One afternoon an old man knocked on our door.   My father was taken aback by this man’s appearance.  Peering around my father’s legs, I beheld him, a wiry man with thin rubber sandals, a sarong, and threadbare ribbed undershirt – clothing that showed what even I, in my childish state, knew were the markers of extreme poverty.  When we moved about the city, these men were everywhere you turned, but up here on the hill, they were a rare sight.

   This man and my father conferred at the front door of the apartment.  I could not tell what was being said, but eventually he turned and left, and, with a smile, my father went and stood on the veranda, looking out.  He beckoned for me to join him.

Outside the building, the old man appeared.  He came to the bottom of a tall coconut tree, and standing at its base, he took off his rubber slippers.  My father and I watched as the skinny old man stepped up onto the limbless trunk of the coconut tree, and with great strength and grace, began climbing.  In only a moment or two, the old man was at the top of the coconut tree, perched quite close to us, three flights up in the air.  Holding on with one hand, and with his two feet pushed up against the trunk, he used a small machete in his other hand to cut the coconuts free, allowing them to plummet to the ground.  

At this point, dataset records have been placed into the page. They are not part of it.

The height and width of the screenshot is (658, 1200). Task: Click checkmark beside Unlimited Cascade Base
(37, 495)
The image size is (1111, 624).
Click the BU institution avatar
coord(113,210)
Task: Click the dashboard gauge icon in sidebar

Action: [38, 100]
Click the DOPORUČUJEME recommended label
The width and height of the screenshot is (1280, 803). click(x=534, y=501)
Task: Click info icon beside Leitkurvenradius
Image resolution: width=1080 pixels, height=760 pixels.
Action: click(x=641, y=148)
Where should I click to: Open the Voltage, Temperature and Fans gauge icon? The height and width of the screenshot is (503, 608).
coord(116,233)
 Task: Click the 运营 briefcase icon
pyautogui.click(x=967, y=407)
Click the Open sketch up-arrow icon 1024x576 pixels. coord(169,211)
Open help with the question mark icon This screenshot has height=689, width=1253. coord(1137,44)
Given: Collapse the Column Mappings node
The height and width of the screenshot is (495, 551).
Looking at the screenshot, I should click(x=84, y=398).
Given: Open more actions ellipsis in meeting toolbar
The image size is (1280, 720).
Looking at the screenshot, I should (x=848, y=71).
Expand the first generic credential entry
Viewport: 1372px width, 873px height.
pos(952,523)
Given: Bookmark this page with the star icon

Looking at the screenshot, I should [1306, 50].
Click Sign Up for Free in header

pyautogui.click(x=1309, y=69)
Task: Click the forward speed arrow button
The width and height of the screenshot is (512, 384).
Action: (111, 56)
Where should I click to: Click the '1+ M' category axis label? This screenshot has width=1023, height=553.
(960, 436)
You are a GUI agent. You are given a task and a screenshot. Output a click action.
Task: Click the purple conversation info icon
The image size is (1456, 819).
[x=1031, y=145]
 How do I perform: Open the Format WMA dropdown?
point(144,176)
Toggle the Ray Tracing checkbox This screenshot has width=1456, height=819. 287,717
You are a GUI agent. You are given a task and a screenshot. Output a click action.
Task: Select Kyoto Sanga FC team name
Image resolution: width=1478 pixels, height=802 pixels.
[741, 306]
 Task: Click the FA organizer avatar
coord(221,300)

When all the coconuts had been picked, the old man scooted back down the tree and gathered them up.  Before long he reappeared at our door.  He’d made an arrangement with my father that, in exchange for letting him harvest the tree, he would supply us with a percentage of the coconuts.  

 Young and plump with privilege, I was still clumsy on my feet, and here was an impossibly old man, all wire and sinew and leather hard, making his way with steady assurance, up the long trunk of the coconut tree.  I was wide eyed, but the old man,… he was almost bored, as if defying the natural law of gravity three flights up in the air was as normal as walking down the street. 

I may be giving my 5-year-old-self too much credit, but I wonder?  Might I have been dimly aware, in that moment, that this man, with his raw appearance and his uncanny power, was the emissary of a world unknown to me?  Is it the older man looking back, or did I, as a child, begin to see into a distance – not one bounded by the horizon, but by the unknown mysteries of the human soul?  Perhaps it is simpler just to say that this old man was glimpse beyond self – that in him was a raw ingenuity and strength that was beyond anything in my experience.  

**

I am trying to remember the last time I climbed a tree and   I am having trouble.  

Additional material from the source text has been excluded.